There's a key change in the notes, and for a moment my heart stops. And I hear it again.

"Hey, Don't do it please," I whisper.

The music continues it melancholic route, and I just watch.

I watch and listen, and watch, and listen.

And then, I cry. I really cry.

What am I doing?! What have I done?! I destroyed the person who created this box.

The music comes to a stop, and I just sit there, with glassy eyes.

Then, I wind it up, and play it again. And again. And again.

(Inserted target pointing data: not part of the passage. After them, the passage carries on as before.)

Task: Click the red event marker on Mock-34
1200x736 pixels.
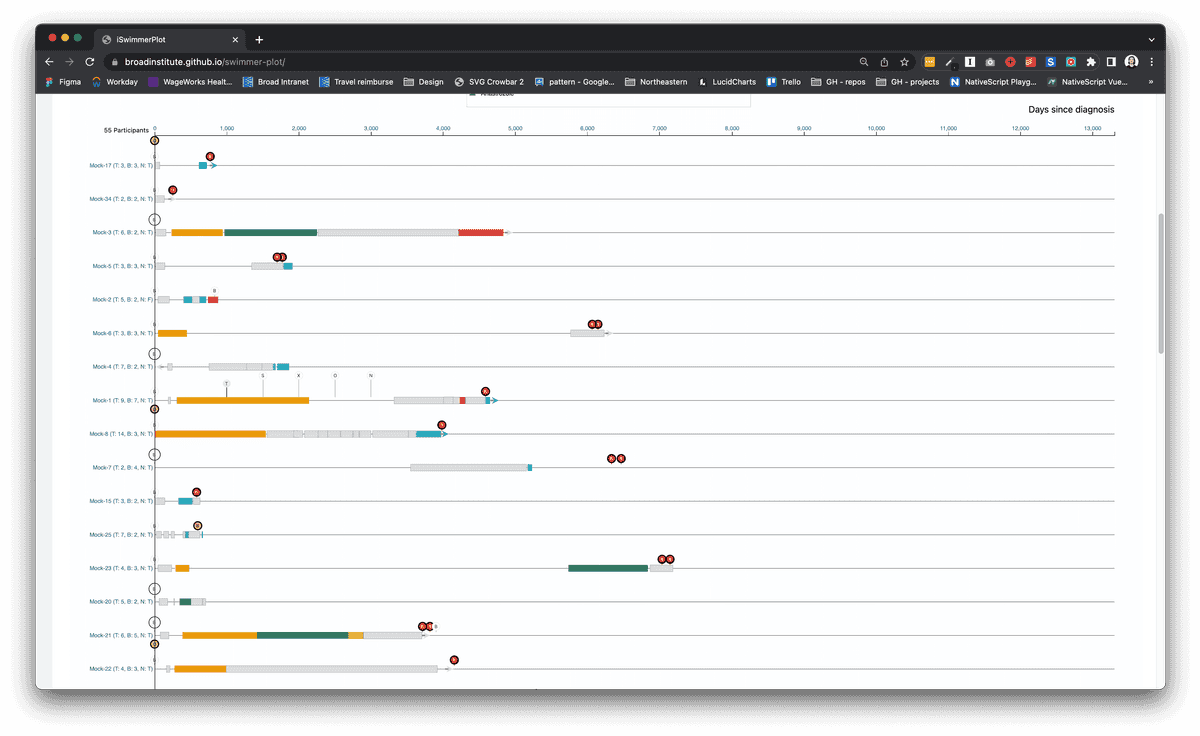Action: 172,189
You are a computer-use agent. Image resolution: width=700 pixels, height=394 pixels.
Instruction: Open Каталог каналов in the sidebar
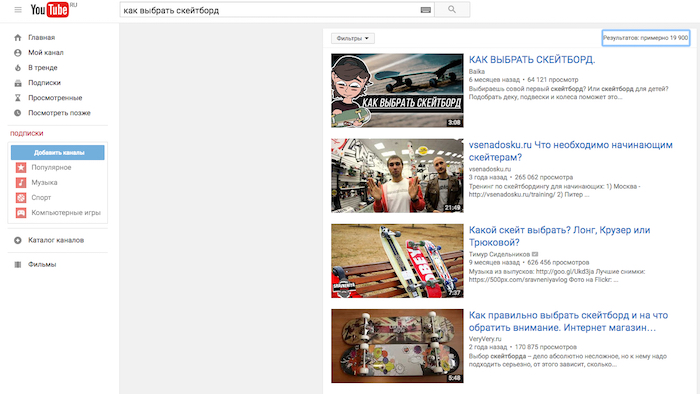56,241
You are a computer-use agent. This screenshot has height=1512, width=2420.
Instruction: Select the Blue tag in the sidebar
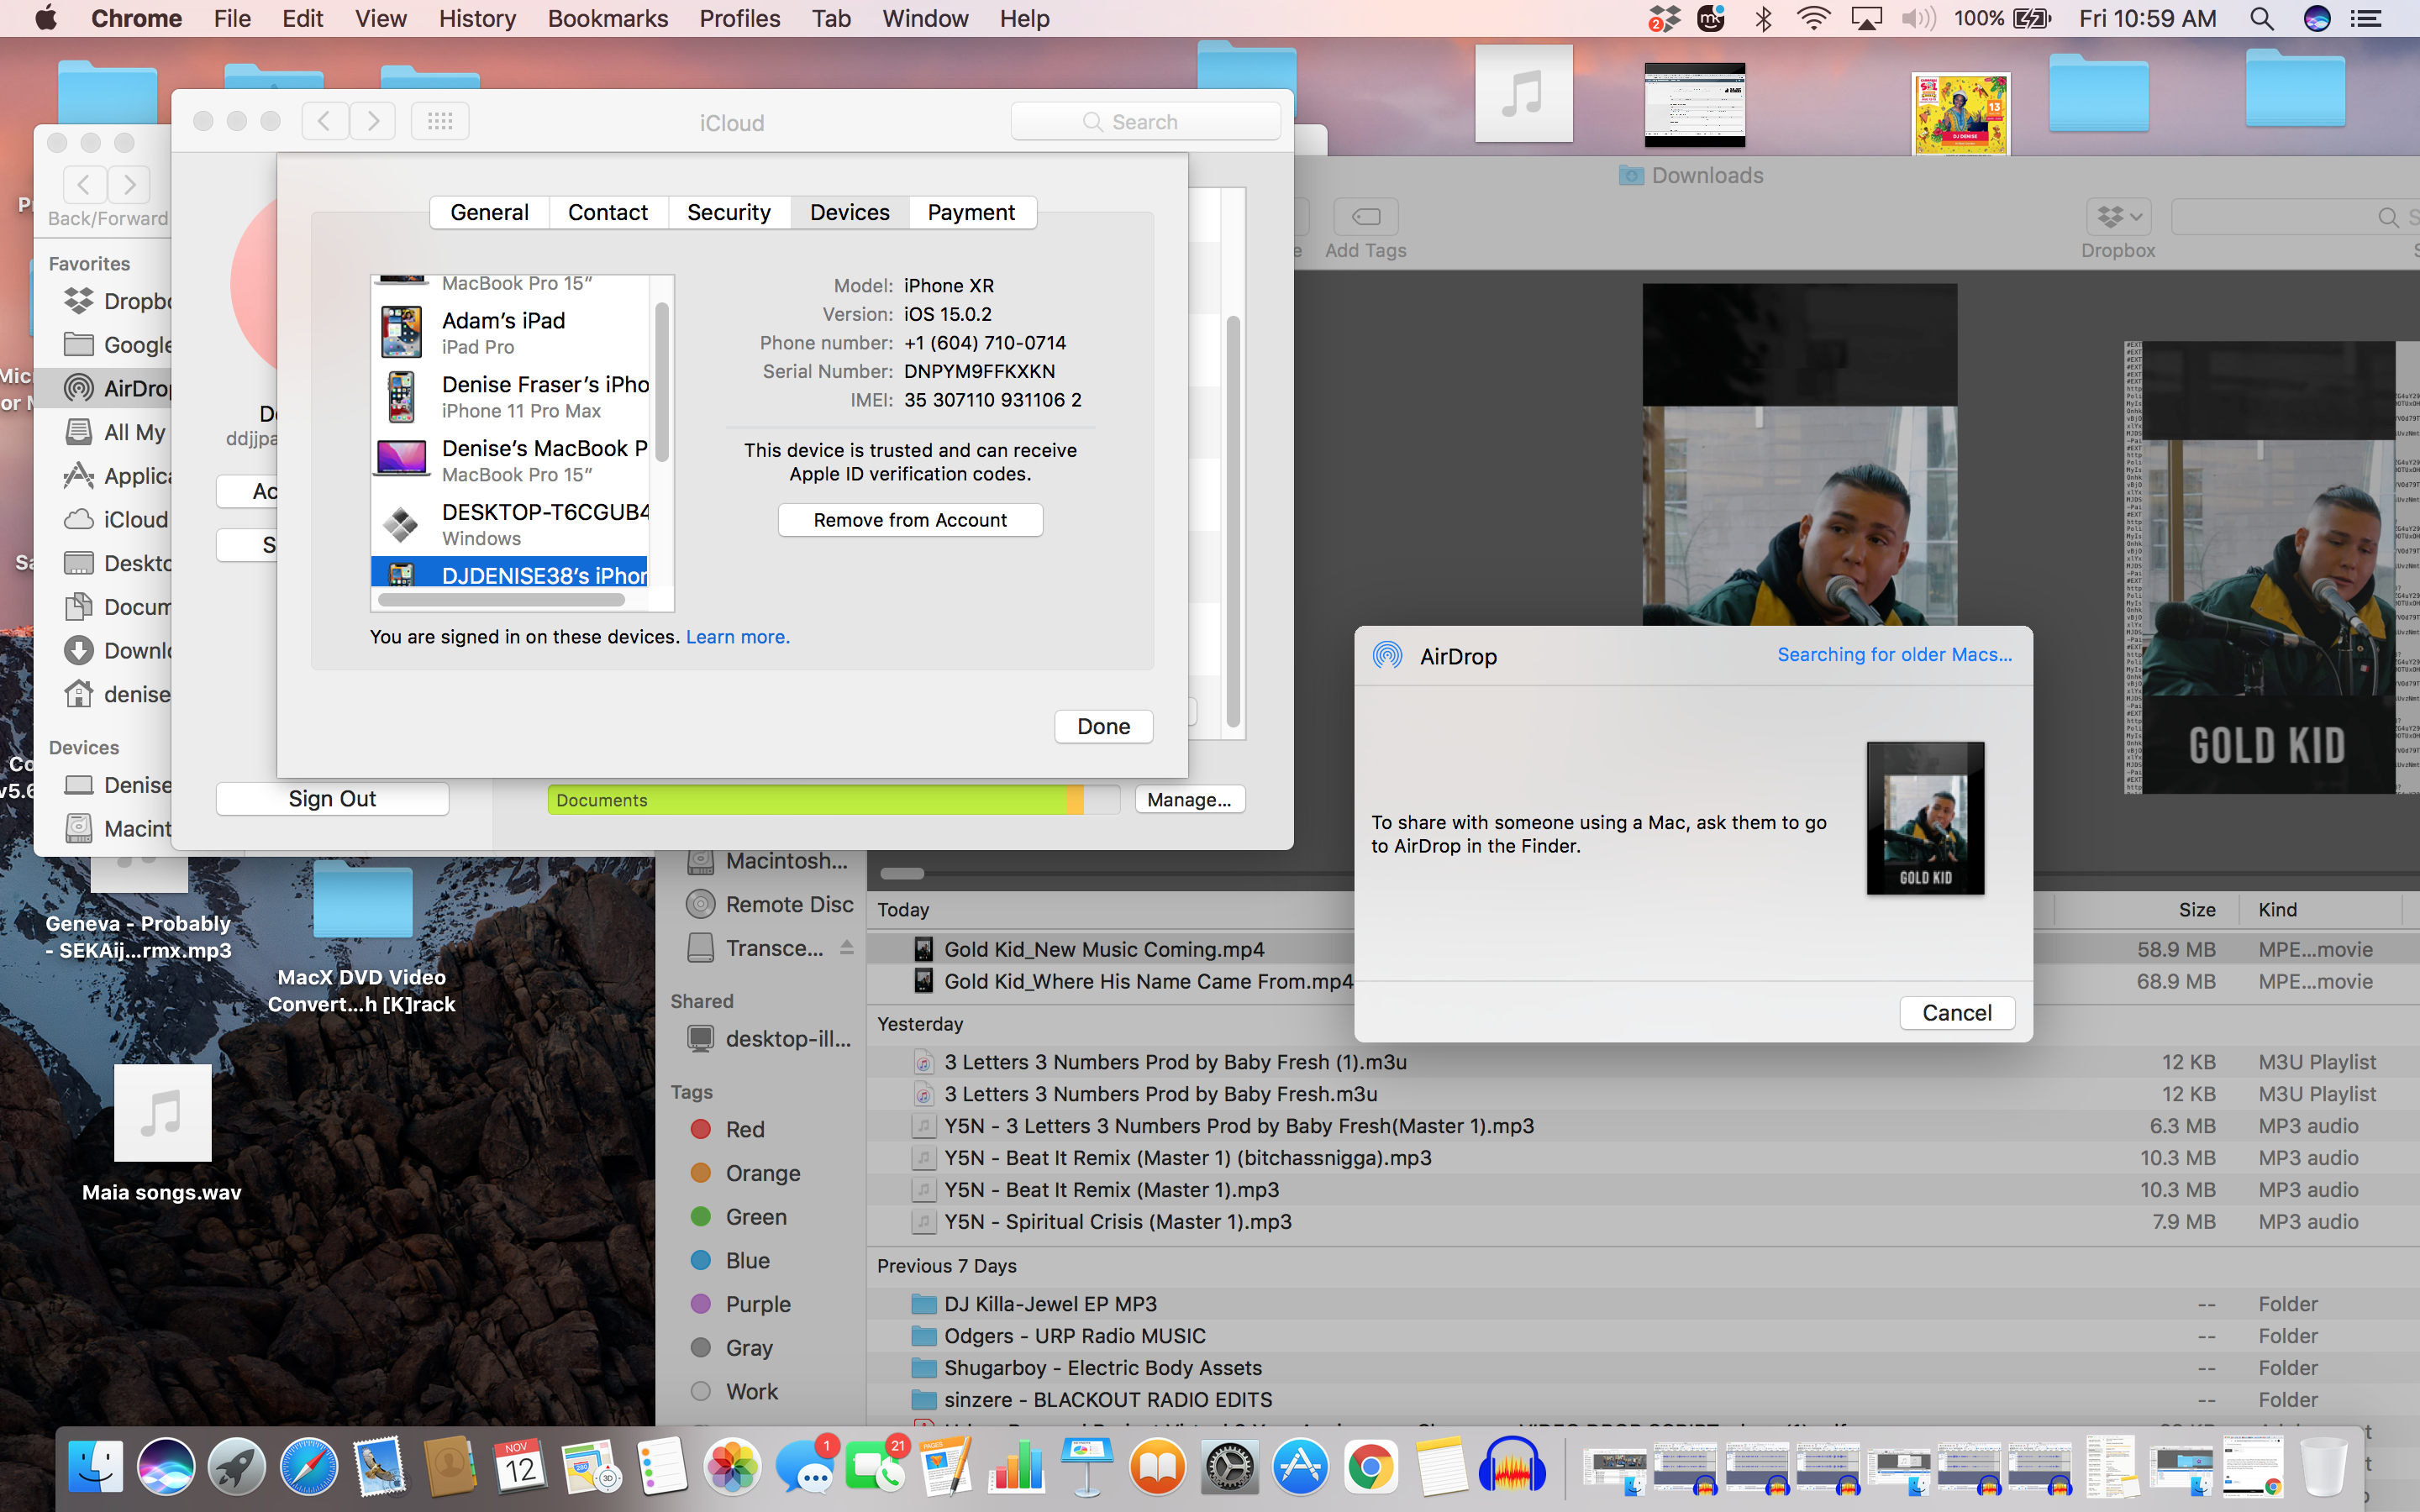pyautogui.click(x=747, y=1260)
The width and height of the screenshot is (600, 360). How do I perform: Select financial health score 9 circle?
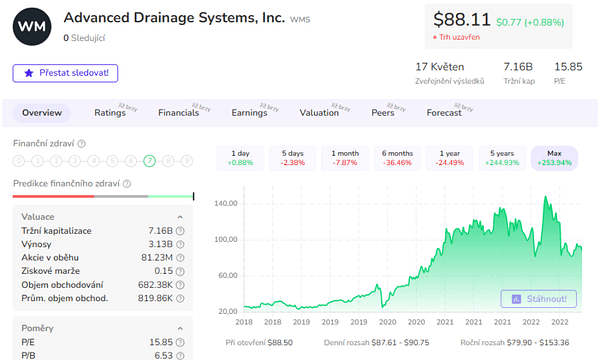187,161
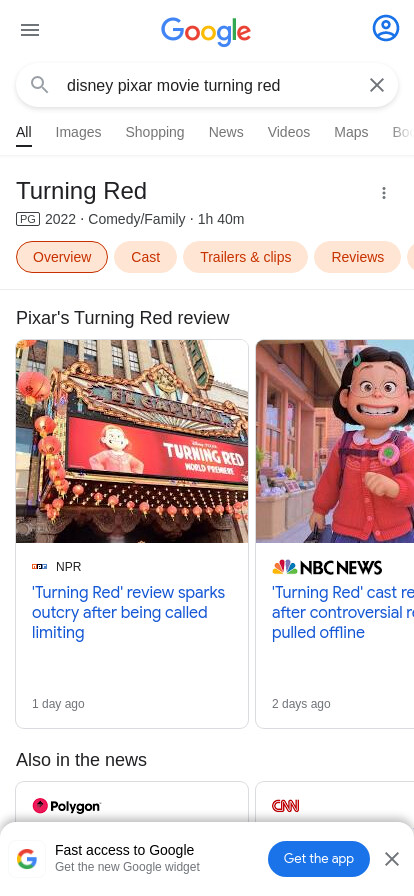The image size is (414, 896).
Task: Open the account profile icon
Action: (x=386, y=28)
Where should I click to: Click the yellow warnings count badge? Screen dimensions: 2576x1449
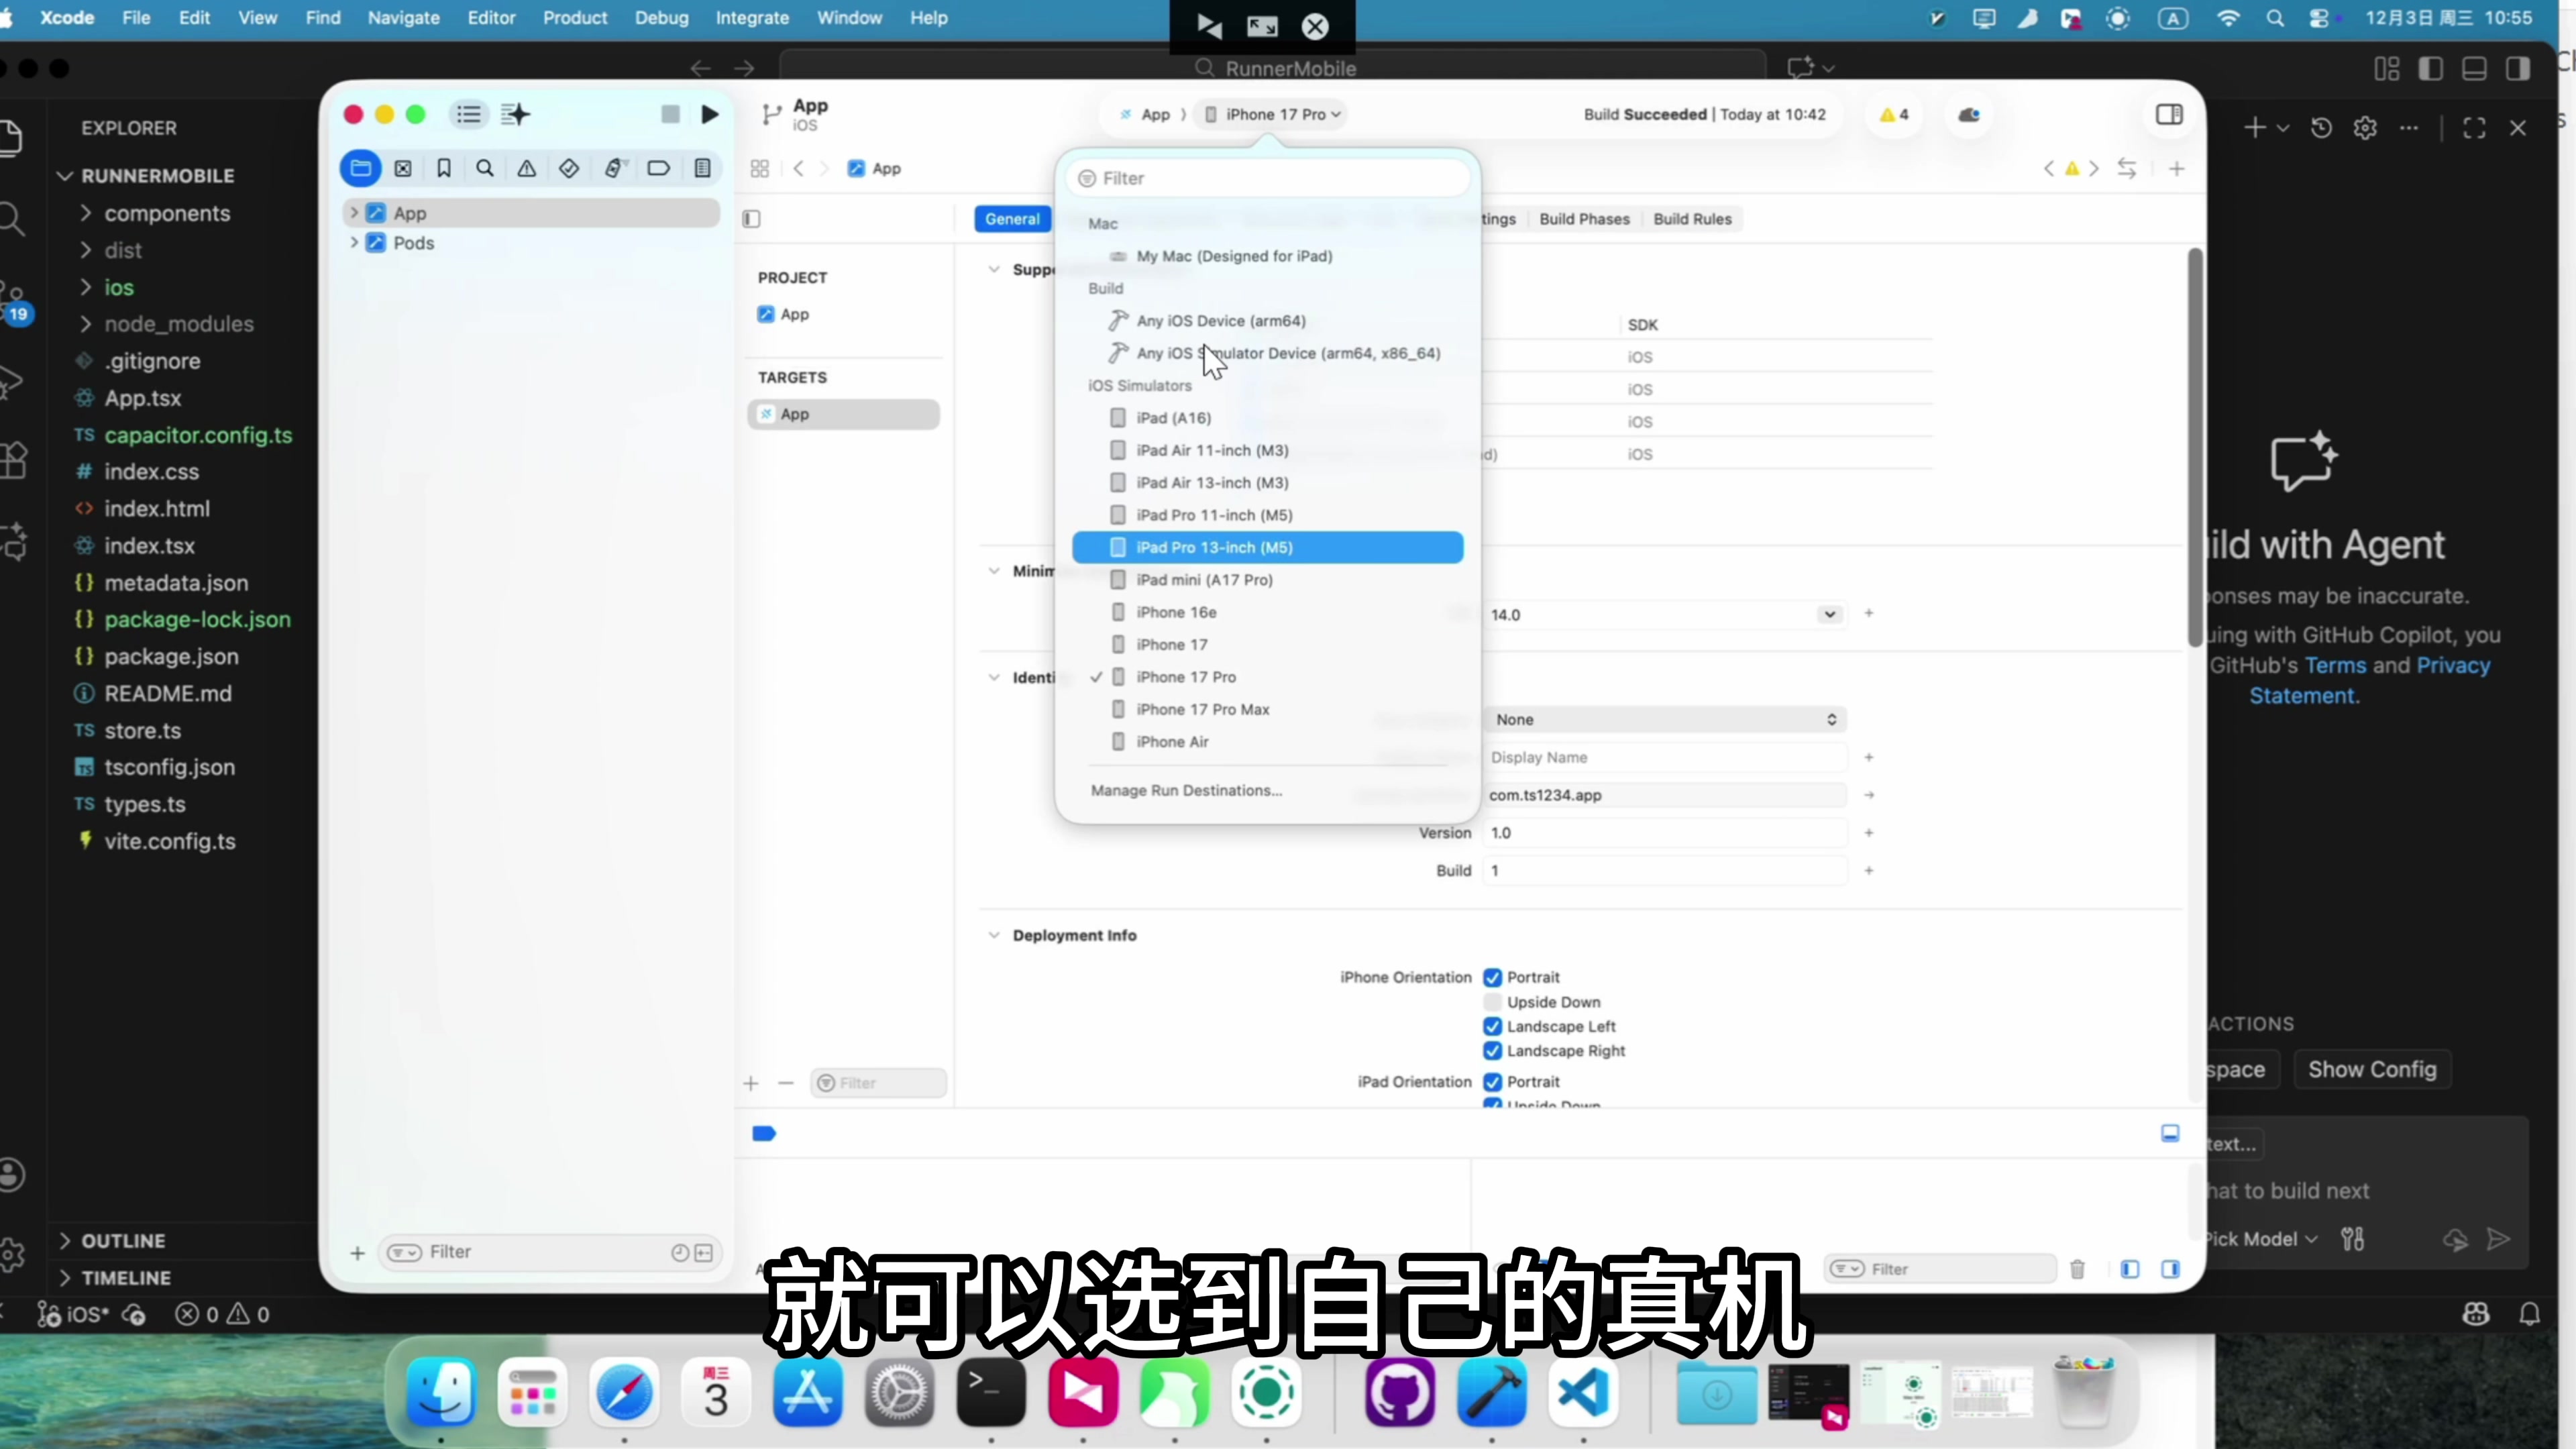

And I realize, it's not the box's fault. None of this is the box's fault. None of this is L's fault. It isn't anyone's fault.

But mine.

I'm the idiot.

My stomach starts to hurt.

______

"You're listening to the music box?" Alexander asks me the next morning. I just nod, knowing he can't see me, and wind it up again.

He waits in silence a moment, then slides my food through the slot and whispers, "I'm proud of you."

I smile ever so slightly, and rest my head on the ground, listening to the beautiful sounds.